Collection entries
┏━━

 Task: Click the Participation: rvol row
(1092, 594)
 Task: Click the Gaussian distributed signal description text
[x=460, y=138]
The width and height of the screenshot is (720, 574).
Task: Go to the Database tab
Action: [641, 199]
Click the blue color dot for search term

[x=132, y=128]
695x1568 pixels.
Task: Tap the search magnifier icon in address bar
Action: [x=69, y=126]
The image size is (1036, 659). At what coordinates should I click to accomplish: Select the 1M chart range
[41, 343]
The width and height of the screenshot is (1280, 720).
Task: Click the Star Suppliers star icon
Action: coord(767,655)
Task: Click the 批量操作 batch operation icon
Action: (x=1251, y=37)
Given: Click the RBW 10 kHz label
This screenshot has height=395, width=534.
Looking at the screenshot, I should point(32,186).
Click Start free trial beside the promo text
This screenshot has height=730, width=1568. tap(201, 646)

┗━━

EXERCISE PROMPT >>
What is needed is a verbatim copy of every line in the records above from the one containing "The image size" down to the one containing "Given: Click the RBW 10 kHz label", both included, and nothing more.

REPLY TO THE EXERCISE >>
The image size is (1036, 659). At what coordinates should I click to accomplish: Select the 1M chart range
[41, 343]
The width and height of the screenshot is (1280, 720).
Task: Click the Star Suppliers star icon
Action: coord(767,655)
Task: Click the 批量操作 batch operation icon
Action: (x=1251, y=37)
Given: Click the RBW 10 kHz label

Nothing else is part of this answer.